Monday, August 04, 2008
Dear Diary,
I've never been proud of my country until right now. Or maybe I mean I've never been AS proud of my country. Whatever. Country first, America Uber Alles. So I lay out my policies one after the other. The economy: be richer, you rich. Health: don't get sick, especially if you're poor. National security: just say "war". Iraq, Afghanistan, Iran – there's a reason why war rhymes with more. Energy: drill on in, the water's fine. Housing: what, me worry? Me and Cindy-pills have like eight of them. Climate change: with bespoke Savile Row suits in ultra-tropical weight filling my closets, turn up the thermostat all you want. At my age cold's a killer anyway. Education: don't know much about history, biology, a science book, the French I took. It's my party and I can say Czechoslovakia if I want to.
Couldn't be clearer, right Diary?
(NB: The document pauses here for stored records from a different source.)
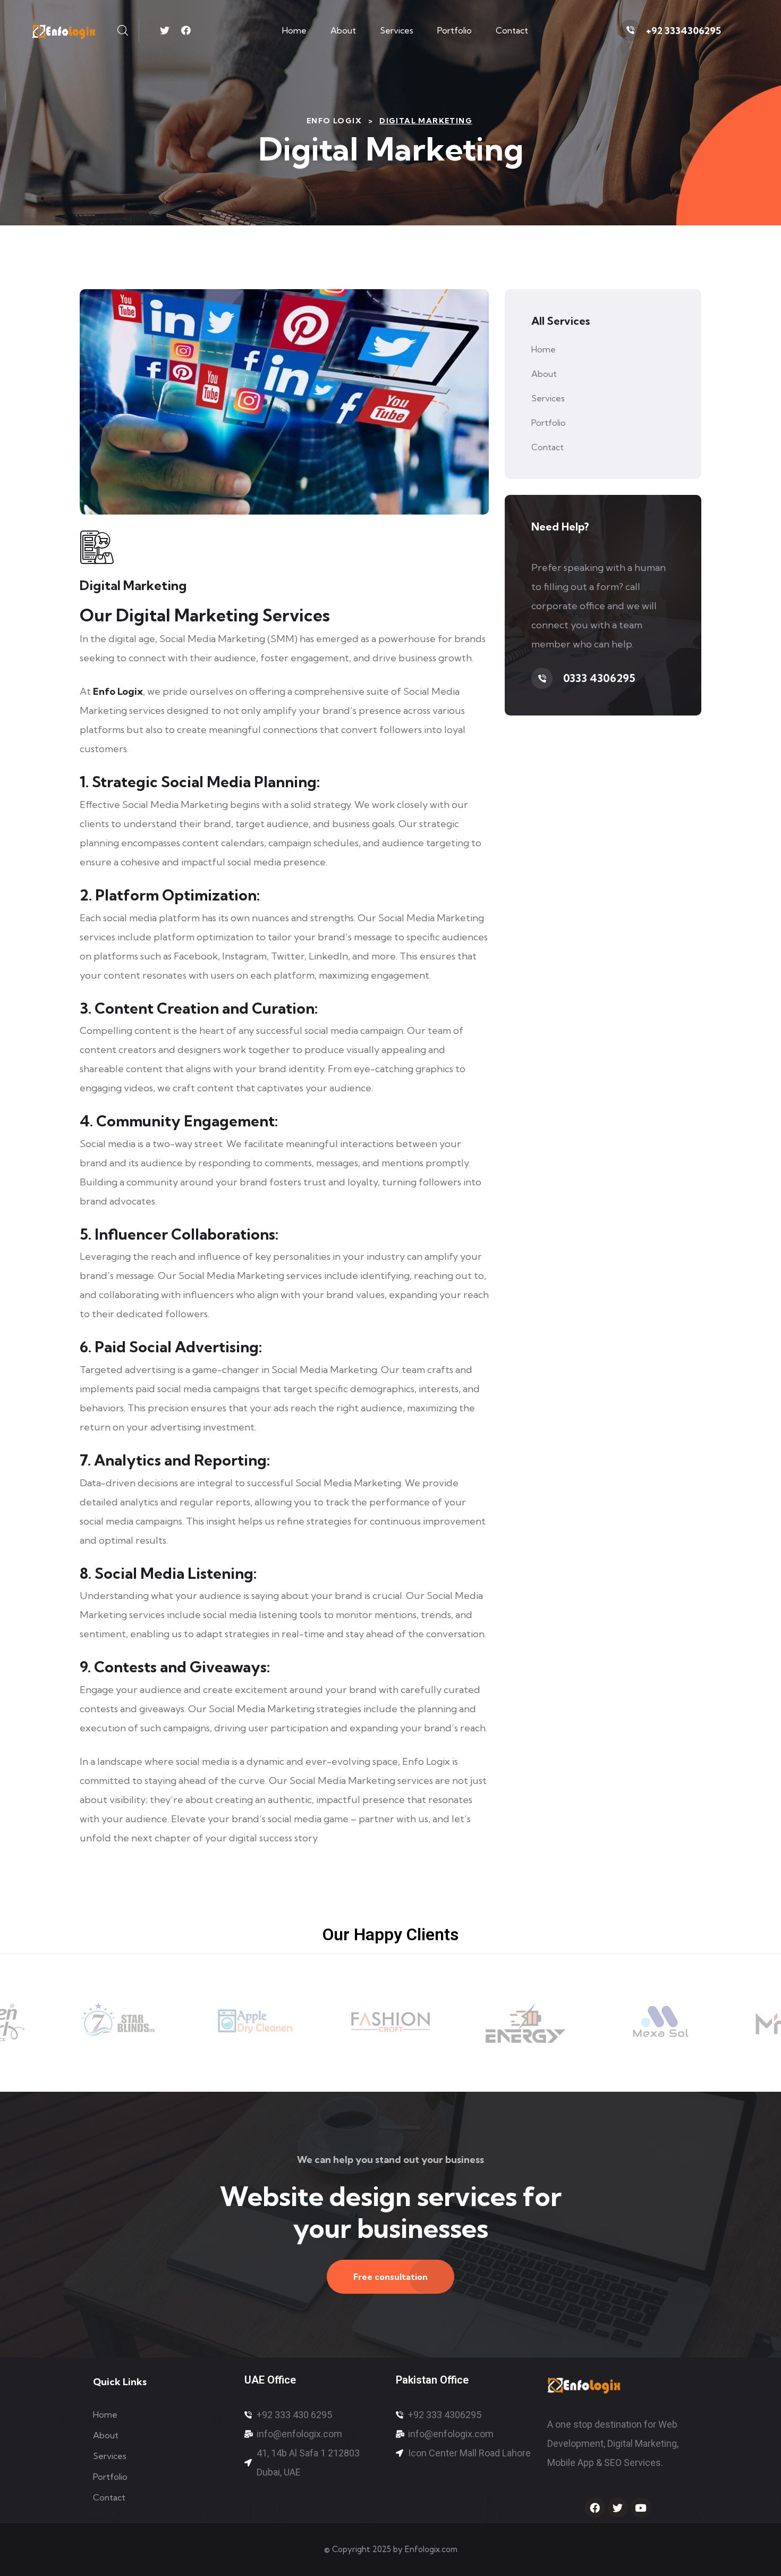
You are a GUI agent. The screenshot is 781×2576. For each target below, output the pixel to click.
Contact (512, 30)
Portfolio (454, 30)
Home (294, 30)
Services (396, 30)
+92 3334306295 (683, 30)
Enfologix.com (431, 2549)
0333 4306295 (599, 678)
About (343, 30)
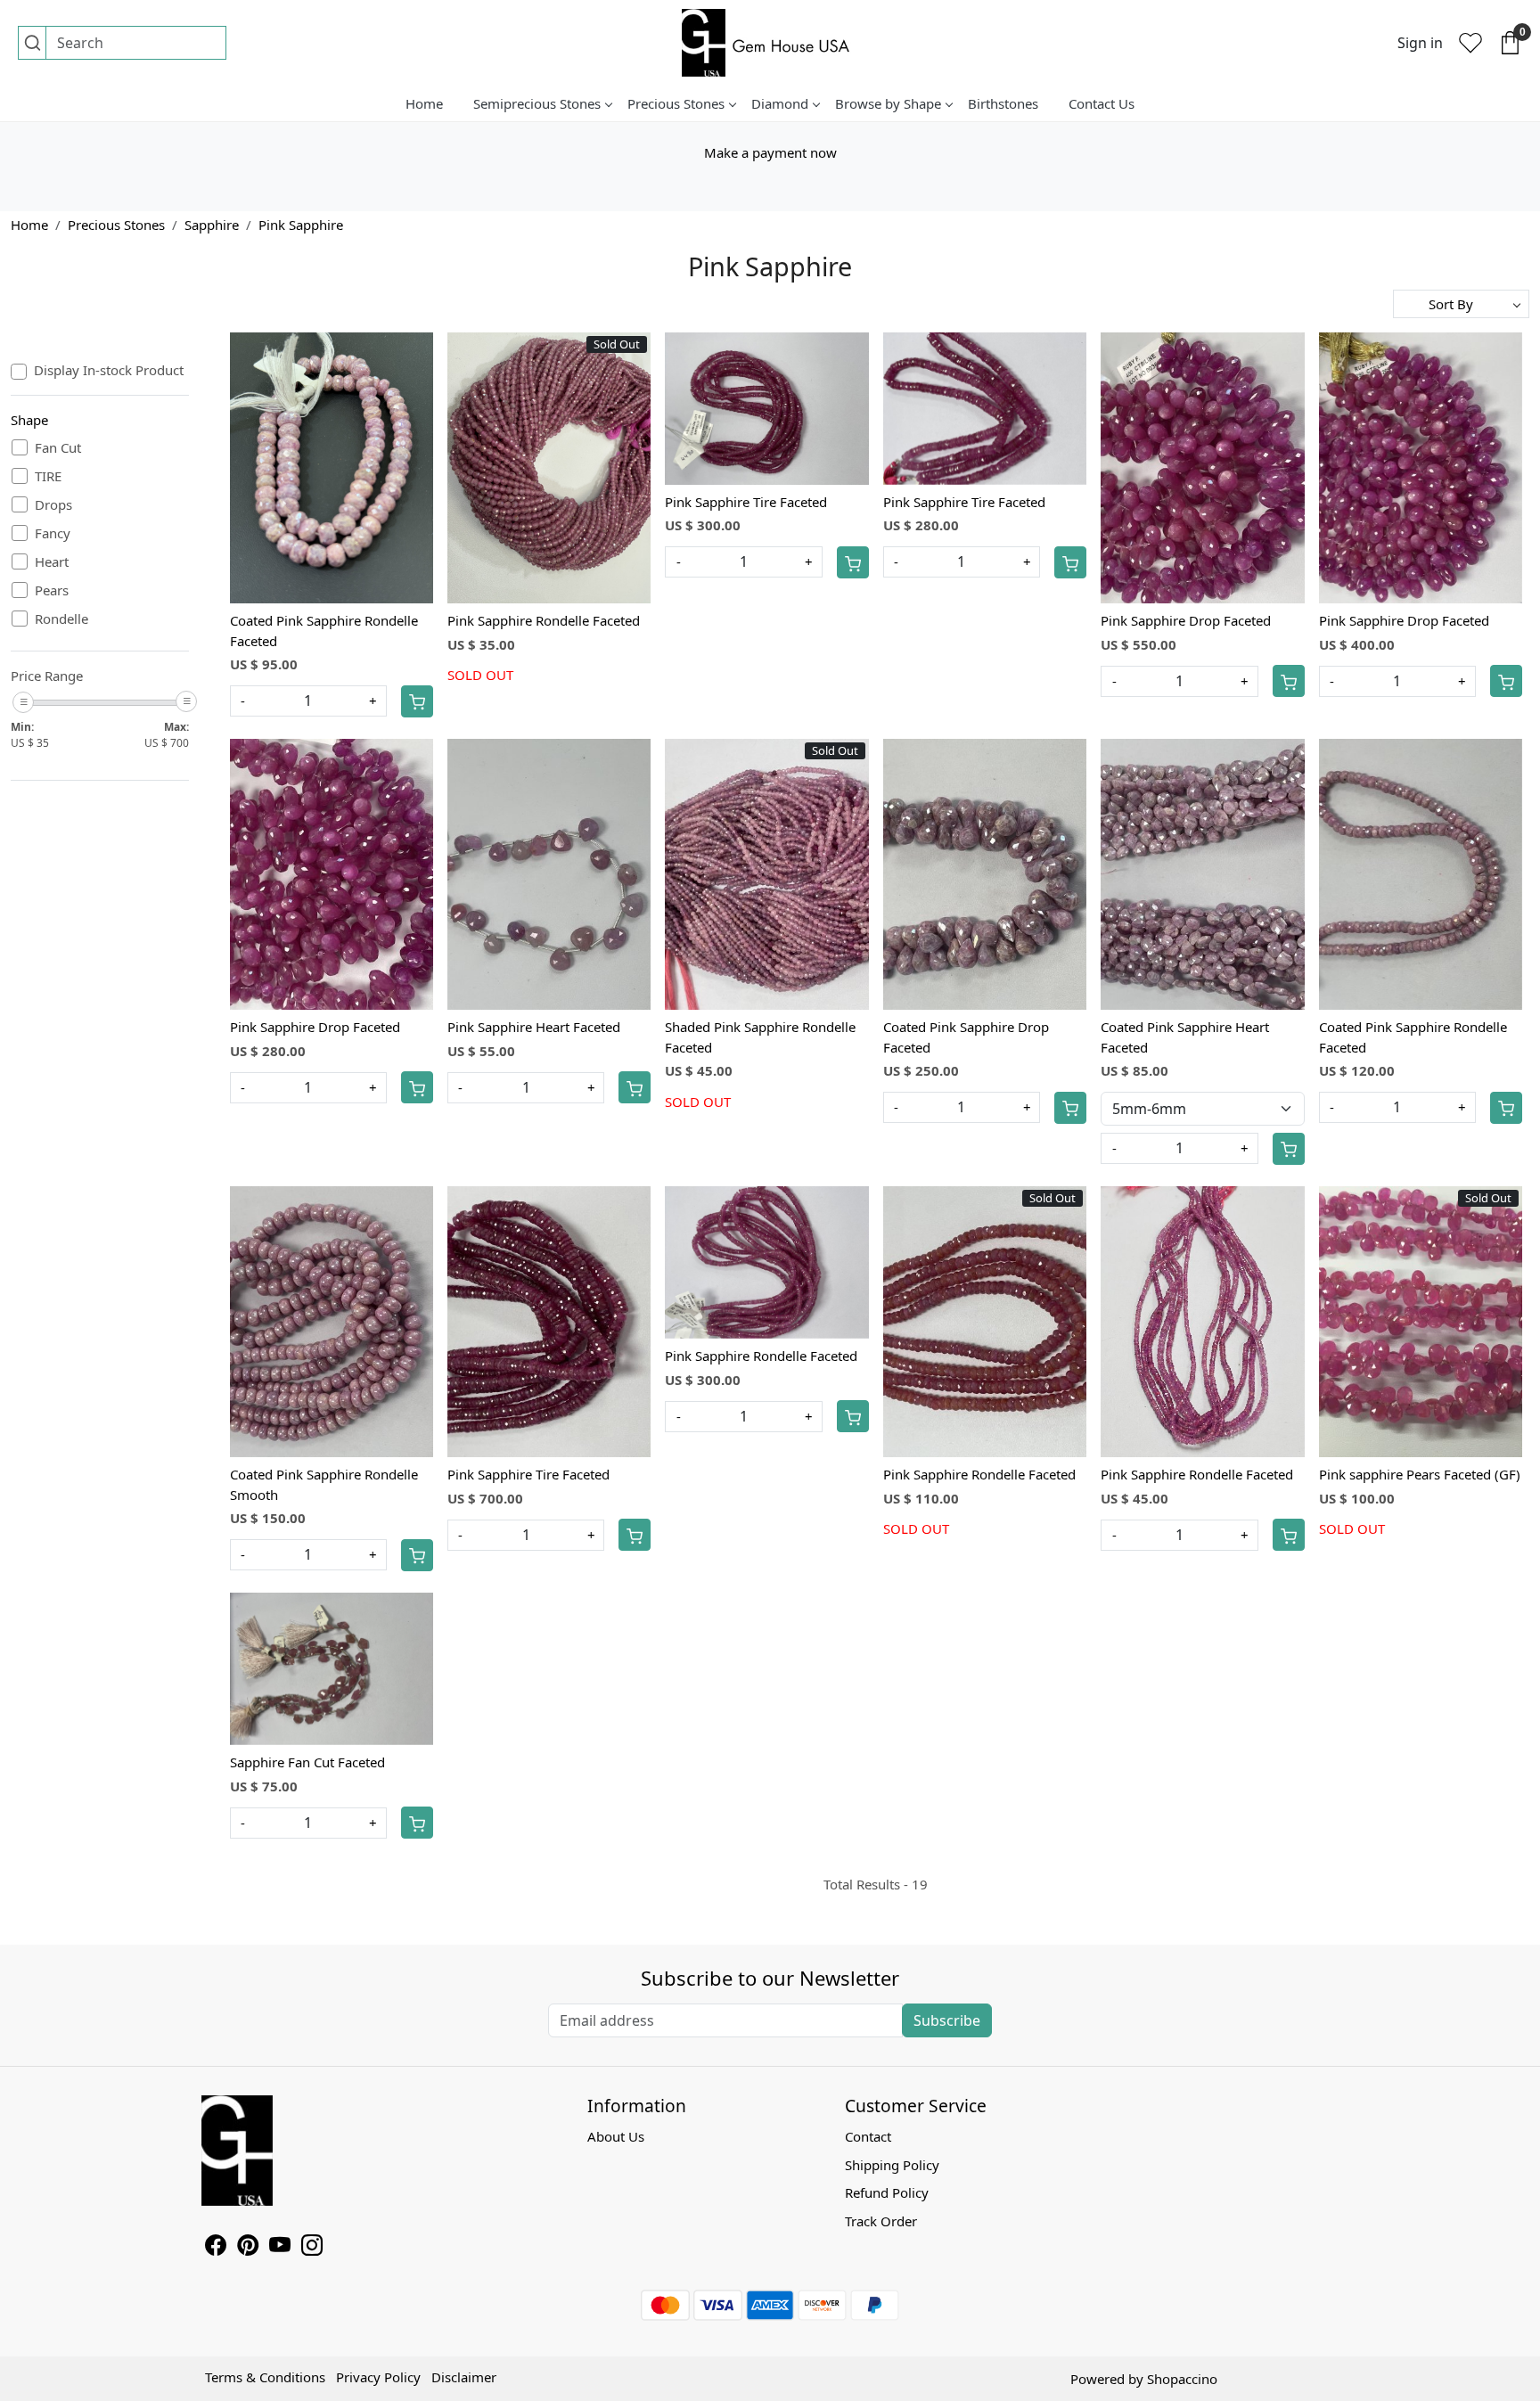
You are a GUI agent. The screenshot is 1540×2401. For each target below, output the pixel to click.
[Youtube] (280, 2247)
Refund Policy (887, 2192)
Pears (52, 590)
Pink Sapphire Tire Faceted (746, 502)
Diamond (779, 103)
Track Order (881, 2221)
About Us (615, 2136)
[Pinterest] (247, 2247)
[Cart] (417, 701)
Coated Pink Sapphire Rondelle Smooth (324, 1484)
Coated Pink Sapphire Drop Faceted (966, 1037)
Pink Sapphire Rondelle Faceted (543, 620)
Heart (52, 561)
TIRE (48, 476)
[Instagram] (312, 2247)
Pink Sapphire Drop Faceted (1186, 620)
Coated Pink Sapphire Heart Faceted (1185, 1037)
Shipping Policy (892, 2165)
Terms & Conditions (265, 2377)
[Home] (770, 43)
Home (424, 103)
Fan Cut (58, 447)
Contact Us (1102, 103)
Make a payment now (770, 152)
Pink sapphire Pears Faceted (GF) (1419, 1474)
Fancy (52, 533)
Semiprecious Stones (537, 103)
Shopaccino (1182, 2379)
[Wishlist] (1470, 42)
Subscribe (946, 2020)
What isn't self-serving greed is self-serving paranoid fear-mongering is self-serving know-nothing do-nothingness. It's like I'm standing on tiptoe in my Ferragamos giving the world a big middle finger. And here's the thing: with all that I'm even with Mr. Uppity in the polls. That's right, a dead heat. God I love this country. I mean the Rand Corp. just produced a big study for the DOD which argues for fighting terrorism with police work. More or less. Repudiates the whole war on terror, my reason for being. And did it get any notice at all? Nope, not a jot. It's like everybody else is doing my work for me.
From here on in I'm just gonna coast. Oh I'll keep smearing Osama all right. But since I've already called him a communist unAmerican traitor, who hates our troops and coddles terrorists and wants to date hot blondes, what the hell else can I say? Better call Karl. Right after my nap.